Hurip iku Hurup

Jejering wong urip iku sejatine kudu bisa tansah aweh pepadhang marang sapa wae kang lagi nandhang pepeteng kanthi ikhlasing ati. Manawa hurip ora bisa aweh pepadhang iku tegese mati.

Kamis, 08 Desember 2011

Tentang Kepedulian

Maaf. Saya memulai paragraf ini dengan sebuah permohonan tulus kepada kalian. Mencaci saya sekarang pun takapa. Sama sekali saya tidak keberatan. Baiklah. Selama ini kalian (mungkin) menganggap saya benar-benar tidak peduli dengan segala sesuatu yang berhubungan dengan "kita". Maaf. Saya ralat. Yang berhubungan dengan "kalian". Hanya saja (seolah-olah) saya harus mengikuti semua kegiatan "kalian" itu.
Ya. Kebetulan saja kita "terlahir" di tempat yang sama. Tapi bukan berarti kita harus selalu bersama-sama. Jujur saja, saya sedikit risih ketika kalian berteriak-teriak di depan saya. Menanyakan di mana kepedulian saya terhadap "rumah kita"? Dalam hati, saya tergelak. "Rumah kita"? Rumah adalah tempat pulang yang hangat. Yang memberikan ruang untuk menjadi diri.
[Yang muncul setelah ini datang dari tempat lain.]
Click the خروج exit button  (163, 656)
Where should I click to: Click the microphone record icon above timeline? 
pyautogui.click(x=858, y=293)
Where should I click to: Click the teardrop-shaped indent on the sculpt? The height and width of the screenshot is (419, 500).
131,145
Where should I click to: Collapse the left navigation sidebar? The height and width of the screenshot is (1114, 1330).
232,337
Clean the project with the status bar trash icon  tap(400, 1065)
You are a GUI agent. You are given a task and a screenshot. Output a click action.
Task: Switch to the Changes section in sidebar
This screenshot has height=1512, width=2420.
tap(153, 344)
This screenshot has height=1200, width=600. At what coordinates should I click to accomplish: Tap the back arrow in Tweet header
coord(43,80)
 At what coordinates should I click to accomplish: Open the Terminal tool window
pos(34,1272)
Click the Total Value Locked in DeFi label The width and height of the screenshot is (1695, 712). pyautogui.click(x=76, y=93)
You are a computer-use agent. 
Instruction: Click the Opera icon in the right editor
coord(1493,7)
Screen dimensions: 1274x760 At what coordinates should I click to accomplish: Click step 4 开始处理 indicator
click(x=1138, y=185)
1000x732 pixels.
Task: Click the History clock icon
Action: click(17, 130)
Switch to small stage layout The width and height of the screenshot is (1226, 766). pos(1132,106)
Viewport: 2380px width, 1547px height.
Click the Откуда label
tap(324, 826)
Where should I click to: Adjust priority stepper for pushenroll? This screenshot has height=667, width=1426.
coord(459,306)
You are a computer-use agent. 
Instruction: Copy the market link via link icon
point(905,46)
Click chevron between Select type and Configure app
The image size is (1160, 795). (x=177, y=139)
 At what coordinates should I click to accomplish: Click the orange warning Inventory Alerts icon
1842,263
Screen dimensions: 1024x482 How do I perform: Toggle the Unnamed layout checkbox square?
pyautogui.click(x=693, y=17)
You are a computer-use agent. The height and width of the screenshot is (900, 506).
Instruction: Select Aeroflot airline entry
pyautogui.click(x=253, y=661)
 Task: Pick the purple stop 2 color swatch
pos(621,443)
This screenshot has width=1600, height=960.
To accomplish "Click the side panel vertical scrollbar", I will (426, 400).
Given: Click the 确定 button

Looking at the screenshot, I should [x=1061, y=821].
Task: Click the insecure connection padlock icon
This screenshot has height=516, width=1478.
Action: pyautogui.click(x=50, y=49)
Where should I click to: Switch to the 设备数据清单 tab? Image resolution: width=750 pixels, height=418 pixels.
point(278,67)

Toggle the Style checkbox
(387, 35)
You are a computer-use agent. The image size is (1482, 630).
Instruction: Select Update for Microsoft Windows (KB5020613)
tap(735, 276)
Maaf. Saya tidak menemukan kehangatan itu di tempat yang kalian sebut "rumah kita" ini.
Kepedulian itu tidak harus kasat mata. Tidak harus muncul di setiap suasana. Setiap orang memiliki prioritas masing-masing. Yang mungkin tidak bisa dimengerti oleh orang lain. Kalian punya kerjaan. Saya punya kerjaan. Baiklah. Tidak perlu mengunggulkan kerjaan siapa yang paling berat dan yang paling sibuk. Semua adalah soal pilihan. Saya memilih keluar. Dan kalian memilih masuk. Bukan masalah besar sebenarnya. Lantas, mengapa kalian mempermasalahkan pilihan saya, sedangkan saya tidak pernah mempermasalahkan pilihan kalian?
Ada banyak alasan (jika saya mau beralasan). Tapi saya memilih diam. Membiarkan kalian meneriaki dan memaki saya. Apakah kalian peduli terhadap pilihan saya? Saya rasa tidak. Dan mengapa saya harus peduli pada pilihan kalian? Saya tidak punya komitmen dan tanggung jawab apa pun terhadap kalian!
Maaf. Saya memang tidak terbiasa dengan kerumunan. Tidak terbiasa terpesona dengan huru-hara yang ada. Saya lebih senang menghabiskan waktu saya sendirian. Terkesan egois dan autis, memang. Tapi, apakah seseorang hanya dinilai dari kesannya? Semoga saja tidak.